Source information section start

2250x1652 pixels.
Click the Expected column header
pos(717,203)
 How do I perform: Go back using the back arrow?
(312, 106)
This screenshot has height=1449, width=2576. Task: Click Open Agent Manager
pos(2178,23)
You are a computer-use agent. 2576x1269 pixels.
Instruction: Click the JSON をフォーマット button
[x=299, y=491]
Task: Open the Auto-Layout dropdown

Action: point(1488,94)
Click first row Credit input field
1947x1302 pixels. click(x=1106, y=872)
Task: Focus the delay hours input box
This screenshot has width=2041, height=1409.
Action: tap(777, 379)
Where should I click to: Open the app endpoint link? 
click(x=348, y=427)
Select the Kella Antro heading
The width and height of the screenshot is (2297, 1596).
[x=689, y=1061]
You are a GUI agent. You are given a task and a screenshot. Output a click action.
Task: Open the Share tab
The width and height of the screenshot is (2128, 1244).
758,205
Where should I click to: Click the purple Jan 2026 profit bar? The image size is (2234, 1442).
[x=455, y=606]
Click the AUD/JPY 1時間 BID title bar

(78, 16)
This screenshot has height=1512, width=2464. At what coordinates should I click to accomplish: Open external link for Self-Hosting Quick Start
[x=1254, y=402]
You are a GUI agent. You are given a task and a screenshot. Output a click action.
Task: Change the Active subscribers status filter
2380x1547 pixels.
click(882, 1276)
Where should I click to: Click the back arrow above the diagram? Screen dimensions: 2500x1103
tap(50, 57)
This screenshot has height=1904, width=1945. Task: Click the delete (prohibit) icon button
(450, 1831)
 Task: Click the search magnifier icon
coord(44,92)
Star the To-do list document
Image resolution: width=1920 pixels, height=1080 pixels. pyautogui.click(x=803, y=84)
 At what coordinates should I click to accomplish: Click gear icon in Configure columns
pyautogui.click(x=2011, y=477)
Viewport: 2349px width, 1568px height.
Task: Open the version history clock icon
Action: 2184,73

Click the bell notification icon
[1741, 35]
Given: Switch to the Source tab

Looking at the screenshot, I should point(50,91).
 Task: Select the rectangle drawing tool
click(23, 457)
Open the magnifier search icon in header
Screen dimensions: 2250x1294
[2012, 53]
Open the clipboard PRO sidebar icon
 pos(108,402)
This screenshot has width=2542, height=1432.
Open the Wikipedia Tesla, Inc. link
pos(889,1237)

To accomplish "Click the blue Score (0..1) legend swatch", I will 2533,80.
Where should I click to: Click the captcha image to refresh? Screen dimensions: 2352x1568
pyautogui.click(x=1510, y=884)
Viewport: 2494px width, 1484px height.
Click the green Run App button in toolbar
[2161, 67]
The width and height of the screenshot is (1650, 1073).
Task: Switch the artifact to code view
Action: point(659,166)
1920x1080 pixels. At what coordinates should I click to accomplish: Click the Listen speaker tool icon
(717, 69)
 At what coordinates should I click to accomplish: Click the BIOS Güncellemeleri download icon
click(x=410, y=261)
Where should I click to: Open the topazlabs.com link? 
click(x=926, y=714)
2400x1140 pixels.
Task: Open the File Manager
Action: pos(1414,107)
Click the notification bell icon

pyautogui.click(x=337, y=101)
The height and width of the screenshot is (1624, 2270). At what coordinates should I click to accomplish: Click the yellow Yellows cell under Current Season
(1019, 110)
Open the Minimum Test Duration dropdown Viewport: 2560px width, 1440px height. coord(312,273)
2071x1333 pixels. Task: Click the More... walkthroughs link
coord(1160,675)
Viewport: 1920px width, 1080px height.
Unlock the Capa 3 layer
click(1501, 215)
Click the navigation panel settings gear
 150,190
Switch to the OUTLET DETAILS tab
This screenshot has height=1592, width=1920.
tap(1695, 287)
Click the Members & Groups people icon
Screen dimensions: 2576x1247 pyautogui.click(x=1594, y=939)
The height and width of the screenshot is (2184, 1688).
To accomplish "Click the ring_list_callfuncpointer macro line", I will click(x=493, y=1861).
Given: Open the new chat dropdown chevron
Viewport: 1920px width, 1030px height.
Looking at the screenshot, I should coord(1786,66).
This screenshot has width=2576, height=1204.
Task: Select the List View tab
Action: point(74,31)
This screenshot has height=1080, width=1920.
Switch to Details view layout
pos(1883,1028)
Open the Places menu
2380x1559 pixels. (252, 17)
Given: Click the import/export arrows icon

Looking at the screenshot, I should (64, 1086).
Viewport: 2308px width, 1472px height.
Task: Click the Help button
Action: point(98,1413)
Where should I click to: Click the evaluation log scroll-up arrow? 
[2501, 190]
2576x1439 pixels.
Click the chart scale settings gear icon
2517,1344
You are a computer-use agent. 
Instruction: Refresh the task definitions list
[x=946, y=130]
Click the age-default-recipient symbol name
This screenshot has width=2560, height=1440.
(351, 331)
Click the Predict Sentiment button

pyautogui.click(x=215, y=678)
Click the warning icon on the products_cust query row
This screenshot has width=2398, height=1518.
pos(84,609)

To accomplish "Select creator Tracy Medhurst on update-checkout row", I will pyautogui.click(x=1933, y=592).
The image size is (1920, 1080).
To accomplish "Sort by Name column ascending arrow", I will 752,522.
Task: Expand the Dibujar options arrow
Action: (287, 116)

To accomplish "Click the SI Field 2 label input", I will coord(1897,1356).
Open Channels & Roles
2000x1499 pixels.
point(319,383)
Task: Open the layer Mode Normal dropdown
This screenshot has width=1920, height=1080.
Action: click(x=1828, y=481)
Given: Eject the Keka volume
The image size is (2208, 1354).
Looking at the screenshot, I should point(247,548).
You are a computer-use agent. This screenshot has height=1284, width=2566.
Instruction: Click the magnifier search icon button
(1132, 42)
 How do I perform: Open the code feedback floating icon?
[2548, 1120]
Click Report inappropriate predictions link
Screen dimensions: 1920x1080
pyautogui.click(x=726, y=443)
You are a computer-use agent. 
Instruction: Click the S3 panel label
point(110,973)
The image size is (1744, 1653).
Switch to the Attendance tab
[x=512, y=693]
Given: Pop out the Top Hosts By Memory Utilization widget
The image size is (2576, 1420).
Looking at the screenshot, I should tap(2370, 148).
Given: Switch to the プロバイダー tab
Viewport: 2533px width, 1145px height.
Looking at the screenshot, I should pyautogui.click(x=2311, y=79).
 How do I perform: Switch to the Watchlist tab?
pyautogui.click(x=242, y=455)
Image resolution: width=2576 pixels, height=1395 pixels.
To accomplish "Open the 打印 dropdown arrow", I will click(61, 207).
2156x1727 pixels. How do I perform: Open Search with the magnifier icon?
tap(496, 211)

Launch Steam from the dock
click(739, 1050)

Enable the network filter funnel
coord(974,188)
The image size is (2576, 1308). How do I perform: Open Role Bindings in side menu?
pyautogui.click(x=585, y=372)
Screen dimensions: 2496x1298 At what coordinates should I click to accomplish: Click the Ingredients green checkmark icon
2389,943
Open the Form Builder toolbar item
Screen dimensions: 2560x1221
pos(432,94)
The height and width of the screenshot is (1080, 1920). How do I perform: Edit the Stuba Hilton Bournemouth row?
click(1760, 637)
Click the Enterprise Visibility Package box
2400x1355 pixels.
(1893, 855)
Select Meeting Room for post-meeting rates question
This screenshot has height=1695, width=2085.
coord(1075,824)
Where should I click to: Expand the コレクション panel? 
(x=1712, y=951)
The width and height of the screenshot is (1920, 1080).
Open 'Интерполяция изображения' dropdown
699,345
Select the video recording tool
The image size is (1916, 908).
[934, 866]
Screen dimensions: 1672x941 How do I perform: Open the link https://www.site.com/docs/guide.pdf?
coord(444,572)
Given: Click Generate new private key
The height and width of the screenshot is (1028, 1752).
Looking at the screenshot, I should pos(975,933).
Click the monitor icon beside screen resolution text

Source information section end

The problem -> Could you output all of the records above exactly as given?

Completed exercise ->
2250x1652 pixels.
Click the Expected column header
pos(717,203)
 How do I perform: Go back using the back arrow?
(312, 106)
This screenshot has height=1449, width=2576. Task: Click Open Agent Manager
pos(2178,23)
You are a computer-use agent. 2576x1269 pixels.
Instruction: Click the JSON をフォーマット button
[x=299, y=491]
Task: Open the Auto-Layout dropdown

Action: point(1488,94)
Click first row Credit input field
1947x1302 pixels. click(x=1106, y=872)
Task: Focus the delay hours input box
This screenshot has width=2041, height=1409.
Action: tap(777, 379)
Where should I click to: Open the app endpoint link? 
click(x=348, y=427)
Select the Kella Antro heading
The width and height of the screenshot is (2297, 1596).
[x=689, y=1061]
You are a GUI agent. You are given a task and a screenshot. Output a click action.
Task: Open the Share tab
The width and height of the screenshot is (2128, 1244).
758,205
Where should I click to: Click the purple Jan 2026 profit bar? The image size is (2234, 1442).
[x=455, y=606]
Click the AUD/JPY 1時間 BID title bar

(78, 16)
This screenshot has height=1512, width=2464. At what coordinates should I click to accomplish: Open external link for Self-Hosting Quick Start
[x=1254, y=402]
You are a GUI agent. You are given a task and a screenshot. Output a click action.
Task: Change the Active subscribers status filter
2380x1547 pixels.
click(882, 1276)
Where should I click to: Click the back arrow above the diagram? Screen dimensions: 2500x1103
tap(50, 57)
This screenshot has height=1904, width=1945. Task: Click the delete (prohibit) icon button
(450, 1831)
 Task: Click the search magnifier icon
coord(44,92)
Star the To-do list document
Image resolution: width=1920 pixels, height=1080 pixels. pyautogui.click(x=803, y=84)
 At what coordinates should I click to accomplish: Click gear icon in Configure columns
pyautogui.click(x=2011, y=477)
Viewport: 2349px width, 1568px height.
Task: Open the version history clock icon
Action: 2184,73

Click the bell notification icon
[1741, 35]
Given: Switch to the Source tab

Looking at the screenshot, I should point(50,91).
 Task: Select the rectangle drawing tool
click(23, 457)
Open the magnifier search icon in header
Screen dimensions: 2250x1294
[2012, 53]
Open the clipboard PRO sidebar icon
 pos(108,402)
This screenshot has width=2542, height=1432.
Open the Wikipedia Tesla, Inc. link
pos(889,1237)

To accomplish "Click the blue Score (0..1) legend swatch", I will 2533,80.
Where should I click to: Click the captcha image to refresh? Screen dimensions: 2352x1568
pyautogui.click(x=1510, y=884)
Viewport: 2494px width, 1484px height.
Click the green Run App button in toolbar
[2161, 67]
The width and height of the screenshot is (1650, 1073).
Task: Switch the artifact to code view
Action: point(659,166)
1920x1080 pixels. At what coordinates should I click to accomplish: Click the Listen speaker tool icon
(717, 69)
 At what coordinates should I click to accomplish: Click the BIOS Güncellemeleri download icon
click(x=410, y=261)
Where should I click to: Open the topazlabs.com link? 
click(x=926, y=714)
2400x1140 pixels.
Task: Open the File Manager
Action: pos(1414,107)
Click the notification bell icon

pyautogui.click(x=337, y=101)
The height and width of the screenshot is (1624, 2270). At what coordinates should I click to accomplish: Click the yellow Yellows cell under Current Season
(1019, 110)
Open the Minimum Test Duration dropdown Viewport: 2560px width, 1440px height. coord(312,273)
2071x1333 pixels. Task: Click the More... walkthroughs link
coord(1160,675)
Viewport: 1920px width, 1080px height.
Unlock the Capa 3 layer
click(1501, 215)
Click the navigation panel settings gear
 150,190
Switch to the OUTLET DETAILS tab
This screenshot has height=1592, width=1920.
tap(1695, 287)
Click the Members & Groups people icon
Screen dimensions: 2576x1247 pyautogui.click(x=1594, y=939)
The height and width of the screenshot is (2184, 1688).
To accomplish "Click the ring_list_callfuncpointer macro line", I will click(x=493, y=1861).
Given: Open the new chat dropdown chevron
Viewport: 1920px width, 1030px height.
Looking at the screenshot, I should coord(1786,66).
This screenshot has width=2576, height=1204.
Task: Select the List View tab
Action: point(74,31)
This screenshot has height=1080, width=1920.
Switch to Details view layout
pos(1883,1028)
Open the Places menu
2380x1559 pixels. (252, 17)
Given: Click the import/export arrows icon

Looking at the screenshot, I should (64, 1086).
Viewport: 2308px width, 1472px height.
Task: Click the Help button
Action: point(98,1413)
Where should I click to: Click the evaluation log scroll-up arrow? 
[2501, 190]
2576x1439 pixels.
Click the chart scale settings gear icon
2517,1344
You are a computer-use agent. 
Instruction: Refresh the task definitions list
[x=946, y=130]
Click the age-default-recipient symbol name
This screenshot has width=2560, height=1440.
(351, 331)
Click the Predict Sentiment button

pyautogui.click(x=215, y=678)
Click the warning icon on the products_cust query row
This screenshot has width=2398, height=1518.
pos(84,609)

To accomplish "Select creator Tracy Medhurst on update-checkout row", I will pyautogui.click(x=1933, y=592).
The image size is (1920, 1080).
To accomplish "Sort by Name column ascending arrow", I will 752,522.
Task: Expand the Dibujar options arrow
Action: (287, 116)

To accomplish "Click the SI Field 2 label input", I will coord(1897,1356).
Open Channels & Roles
2000x1499 pixels.
point(319,383)
Task: Open the layer Mode Normal dropdown
This screenshot has width=1920, height=1080.
Action: click(x=1828, y=481)
Given: Eject the Keka volume
The image size is (2208, 1354).
Looking at the screenshot, I should point(247,548).
You are a computer-use agent. This screenshot has height=1284, width=2566.
Instruction: Click the magnifier search icon button
(1132, 42)
 How do I perform: Open the code feedback floating icon?
[2548, 1120]
Click Report inappropriate predictions link
Screen dimensions: 1920x1080
pyautogui.click(x=726, y=443)
You are a computer-use agent. 
Instruction: Click the S3 panel label
point(110,973)
The image size is (1744, 1653).
Switch to the Attendance tab
[x=512, y=693]
Given: Pop out the Top Hosts By Memory Utilization widget
The image size is (2576, 1420).
Looking at the screenshot, I should tap(2370, 148).
Given: Switch to the プロバイダー tab
Viewport: 2533px width, 1145px height.
Looking at the screenshot, I should pyautogui.click(x=2311, y=79).
 How do I perform: Switch to the Watchlist tab?
pyautogui.click(x=242, y=455)
Image resolution: width=2576 pixels, height=1395 pixels.
To accomplish "Open the 打印 dropdown arrow", I will click(61, 207).
2156x1727 pixels. How do I perform: Open Search with the magnifier icon?
tap(496, 211)

Launch Steam from the dock
click(739, 1050)

Enable the network filter funnel
coord(974,188)
The image size is (2576, 1308). How do I perform: Open Role Bindings in side menu?
pyautogui.click(x=585, y=372)
Screen dimensions: 2496x1298 At what coordinates should I click to accomplish: Click the Ingredients green checkmark icon
2389,943
Open the Form Builder toolbar item
Screen dimensions: 2560x1221
pos(432,94)
The height and width of the screenshot is (1080, 1920). How do I perform: Edit the Stuba Hilton Bournemouth row?
click(1760, 637)
Click the Enterprise Visibility Package box
2400x1355 pixels.
(1893, 855)
Select Meeting Room for post-meeting rates question
This screenshot has height=1695, width=2085.
coord(1075,824)
Where should I click to: Expand the コレクション panel? 
(x=1712, y=951)
The width and height of the screenshot is (1920, 1080).
Open 'Интерполяция изображения' dropdown
699,345
Select the video recording tool
The image size is (1916, 908).
[934, 866]
Screen dimensions: 1672x941 How do I perform: Open the link https://www.site.com/docs/guide.pdf?
coord(444,572)
Given: Click Generate new private key
The height and width of the screenshot is (1028, 1752).
Looking at the screenshot, I should pos(975,933).
Click the monitor icon beside screen resolution text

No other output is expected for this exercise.